## Document extract
--------

Two Teens Charged with Assaulting Former NY Governor David Paterson and His Stepson
Two teenage boys are facing charges of second-degree and third-degree gang assault after authorities say they attacked former New York Governor David A. Paterson and his stepson over the weekend.
According to The New York Times, the suspects, ages 12 and 13, turned themselves in to the police with their parents following the violent incident. A third minor also went to the police but was not charged.
Authorities stated that the former governor's 20-year-old stepson was walking the family dog around 7:45 p.m. on Second Avenue near East 96th Street on the Upper East Side when he noticed some of the attackers climbing a building's fire escape.
Paterson’s stepson, Anthony Sliwa, reportedly ordered the individuals to come down and threatened to call the police. At that point, the group descended from the fire escape. Sliwa “got into it with one of them, and that was kind of the end of it,” the former governor said during a press conference on Saturday after his release from NewYork-Presbyterian/Weill Cornell Medical Center.

--------

## Extracted records

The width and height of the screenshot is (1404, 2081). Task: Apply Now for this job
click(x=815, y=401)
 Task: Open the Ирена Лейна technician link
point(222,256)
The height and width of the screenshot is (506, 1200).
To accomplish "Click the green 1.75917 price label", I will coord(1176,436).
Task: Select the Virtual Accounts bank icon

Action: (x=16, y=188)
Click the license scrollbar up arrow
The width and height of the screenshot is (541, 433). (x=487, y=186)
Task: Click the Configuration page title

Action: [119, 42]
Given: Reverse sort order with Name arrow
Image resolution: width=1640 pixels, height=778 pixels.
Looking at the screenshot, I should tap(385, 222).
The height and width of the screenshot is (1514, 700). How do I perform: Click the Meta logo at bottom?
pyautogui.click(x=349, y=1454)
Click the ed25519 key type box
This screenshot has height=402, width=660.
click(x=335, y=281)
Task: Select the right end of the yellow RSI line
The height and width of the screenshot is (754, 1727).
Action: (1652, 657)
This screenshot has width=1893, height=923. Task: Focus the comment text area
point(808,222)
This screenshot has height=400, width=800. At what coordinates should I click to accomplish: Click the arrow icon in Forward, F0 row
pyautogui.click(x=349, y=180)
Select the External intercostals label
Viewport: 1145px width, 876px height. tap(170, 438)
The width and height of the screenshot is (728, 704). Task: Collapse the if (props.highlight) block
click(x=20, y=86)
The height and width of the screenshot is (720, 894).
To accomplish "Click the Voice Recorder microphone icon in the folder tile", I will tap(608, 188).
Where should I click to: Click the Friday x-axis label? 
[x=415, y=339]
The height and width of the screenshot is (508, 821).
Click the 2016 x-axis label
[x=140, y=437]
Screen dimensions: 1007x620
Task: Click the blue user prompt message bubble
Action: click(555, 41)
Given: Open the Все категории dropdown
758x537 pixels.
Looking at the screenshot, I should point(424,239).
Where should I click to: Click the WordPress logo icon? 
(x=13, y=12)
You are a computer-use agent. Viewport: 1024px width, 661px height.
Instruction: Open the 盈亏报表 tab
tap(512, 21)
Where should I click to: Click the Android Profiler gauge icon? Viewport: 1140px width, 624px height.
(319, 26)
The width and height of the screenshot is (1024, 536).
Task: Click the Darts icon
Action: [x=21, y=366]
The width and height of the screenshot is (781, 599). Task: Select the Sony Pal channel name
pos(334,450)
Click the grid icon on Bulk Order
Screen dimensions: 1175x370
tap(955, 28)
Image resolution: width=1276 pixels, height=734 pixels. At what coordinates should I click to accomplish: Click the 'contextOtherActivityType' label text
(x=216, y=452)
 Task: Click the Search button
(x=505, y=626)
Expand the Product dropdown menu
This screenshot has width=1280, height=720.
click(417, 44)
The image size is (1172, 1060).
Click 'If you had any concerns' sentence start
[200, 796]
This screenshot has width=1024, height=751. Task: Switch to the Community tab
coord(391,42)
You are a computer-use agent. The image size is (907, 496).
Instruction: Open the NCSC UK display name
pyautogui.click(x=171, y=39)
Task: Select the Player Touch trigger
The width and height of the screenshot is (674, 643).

--------

## Activities
1. Repeat the Paterson assault article from "Authorities stated that" up to and including "Cornell Medical Center.", switching "family dog" to "family cat".
2. Pick up the Paterson assault article after its last sentence and continue it.
The entries are separate material with no connection to the Paterson assault article.

## Task responses
1.
Authorities stated that the former governor's 20-year-old stepson was walking the family cat around 7:45 p.m. on Second Avenue near East 96th Street on the Upper East Side when he noticed some of the attackers climbing a building's fire escape.
Paterson’s stepson, Anthony Sliwa, reportedly ordered the individuals to come down and threatened to call the police. At that point, the group descended from the fire escape. Sliwa “got into it with one of them, and that was kind of the end of it,” the former governor said during a press conference on Saturday after his release from NewYork-Presbyterian/Weill Cornell Medical Center.

2.
Sliwa returned home safely with the dog, but when he later left the house with his stepfather, they reencountered the same group. An argument ensued, and according to Paterson, two adults in the group became involved and instigated the assault.
Paterson, who is legally blind, said he was punched in the shoulder and struck multiple times in the face. His stepson was knocked to the ground and suffered a cut to his lip that required stitches.
Paterson served as New York's first Black governor from 2008 to 2010.